📈 Business & Markets

The Great Alcohol Battle

Monday, Jan 10, 2022

Image: Modified from the WSJ

Beer has long been the undisputed booze king of America. But over the past two decades, that dominance has been dwindling – and now it’s on the precipice of losing its crown.

🤔 What’s going on?... Since 2000, the inroads made by liquor makers have been mostly driven by young drinkers preoccupied with their waistlines and thirsty for new flavors, the WSJ reports. And the pandemic has only accelerated this trend.

  • In 2020, distillers reported their best sales in four decades while beer sales dropped.

🍻 But there is a bright spot for the beer industry… Almost all hard seltzers sold are technically malt-based (White Claw) or sugar-based (Truly) beverages, so for reporting purposes they’re considered part of the beer industry.

  • They’re also part of the ready-to-drink (RTD) category, which grew by ~60% last year and is set to become the second-largest beverage alcohol category in the US.
  • Its jump has been driven by hard seltzer sales, which experienced triple-digit growth from 2018-2020. They currently account for more than half of all sales in the category.

☝️ Although… The liquor industry is also making RTD inroads, with products like hard kombuchas and canned cocktails gaining traction and bagging large investments

  • Industry tracker IWSR estimates that US volumes of spirit-based premixed drinks grew 53% last year, double the rate of malt-based hard seltzers.

📊 Looking ahead… Distillers are mounting various state lobbying campaigns to cut taxes and expand distribution of canned cocktails (liquor is taxed much higher than beer). Michigan and Nebraska have already reduced taxes on canned cocktails, and lawmakers have proposed bills to reduce taxes on canned cocktails in five other states.
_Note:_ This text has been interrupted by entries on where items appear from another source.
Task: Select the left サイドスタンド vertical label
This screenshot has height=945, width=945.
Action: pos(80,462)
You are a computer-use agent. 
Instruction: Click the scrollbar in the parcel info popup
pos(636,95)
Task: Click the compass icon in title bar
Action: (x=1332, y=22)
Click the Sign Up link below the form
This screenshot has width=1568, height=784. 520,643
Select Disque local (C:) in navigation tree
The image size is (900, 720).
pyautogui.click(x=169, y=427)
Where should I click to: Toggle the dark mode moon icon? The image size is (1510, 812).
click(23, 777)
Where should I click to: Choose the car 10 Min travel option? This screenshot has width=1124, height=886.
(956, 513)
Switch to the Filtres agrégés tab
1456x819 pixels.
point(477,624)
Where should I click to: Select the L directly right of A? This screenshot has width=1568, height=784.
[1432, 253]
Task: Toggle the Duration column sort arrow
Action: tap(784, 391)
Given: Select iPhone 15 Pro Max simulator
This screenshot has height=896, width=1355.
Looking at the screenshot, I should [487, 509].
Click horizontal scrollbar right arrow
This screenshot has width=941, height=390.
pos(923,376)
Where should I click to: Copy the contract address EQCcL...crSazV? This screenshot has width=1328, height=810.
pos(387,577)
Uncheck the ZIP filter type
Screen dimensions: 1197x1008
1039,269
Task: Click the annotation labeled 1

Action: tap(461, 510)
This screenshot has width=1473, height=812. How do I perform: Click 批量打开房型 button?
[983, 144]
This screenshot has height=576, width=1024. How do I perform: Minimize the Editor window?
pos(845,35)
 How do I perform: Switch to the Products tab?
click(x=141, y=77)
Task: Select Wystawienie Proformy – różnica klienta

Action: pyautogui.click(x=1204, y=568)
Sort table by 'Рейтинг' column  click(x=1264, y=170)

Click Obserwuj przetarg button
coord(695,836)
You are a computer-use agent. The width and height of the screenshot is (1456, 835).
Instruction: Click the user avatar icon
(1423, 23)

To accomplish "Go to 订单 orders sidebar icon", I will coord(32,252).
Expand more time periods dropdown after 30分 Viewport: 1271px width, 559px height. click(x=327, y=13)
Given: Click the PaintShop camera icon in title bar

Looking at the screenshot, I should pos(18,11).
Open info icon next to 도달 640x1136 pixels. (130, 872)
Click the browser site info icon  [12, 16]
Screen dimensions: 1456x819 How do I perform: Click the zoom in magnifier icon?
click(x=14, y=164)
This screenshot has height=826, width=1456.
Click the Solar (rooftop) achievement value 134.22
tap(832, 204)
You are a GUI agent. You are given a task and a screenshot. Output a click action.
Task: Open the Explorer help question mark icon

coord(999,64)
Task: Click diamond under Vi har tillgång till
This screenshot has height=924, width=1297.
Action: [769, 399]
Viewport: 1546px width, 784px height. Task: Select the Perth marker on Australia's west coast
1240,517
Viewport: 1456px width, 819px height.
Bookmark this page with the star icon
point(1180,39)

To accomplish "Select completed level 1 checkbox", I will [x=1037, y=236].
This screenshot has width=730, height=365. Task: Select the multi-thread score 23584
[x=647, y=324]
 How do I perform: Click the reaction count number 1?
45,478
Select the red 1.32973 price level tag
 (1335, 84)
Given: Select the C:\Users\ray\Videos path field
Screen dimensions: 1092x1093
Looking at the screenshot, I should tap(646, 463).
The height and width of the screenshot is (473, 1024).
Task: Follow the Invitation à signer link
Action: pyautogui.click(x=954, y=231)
Brewers expect more to follow, and are launching a coordinated lobbying campaign in opposition thanks to an industry rallying letter sent out in April by Jim Koch, the founder of Sam Adams maker Boston Beer Company.

  • “If they succeed in changing state regulations,” Koch wrote, “the beer industry, brewers and wholesalers alike, would face virtually permanent declines in volume, revenue, and profits while liquor volume and profits would soar.”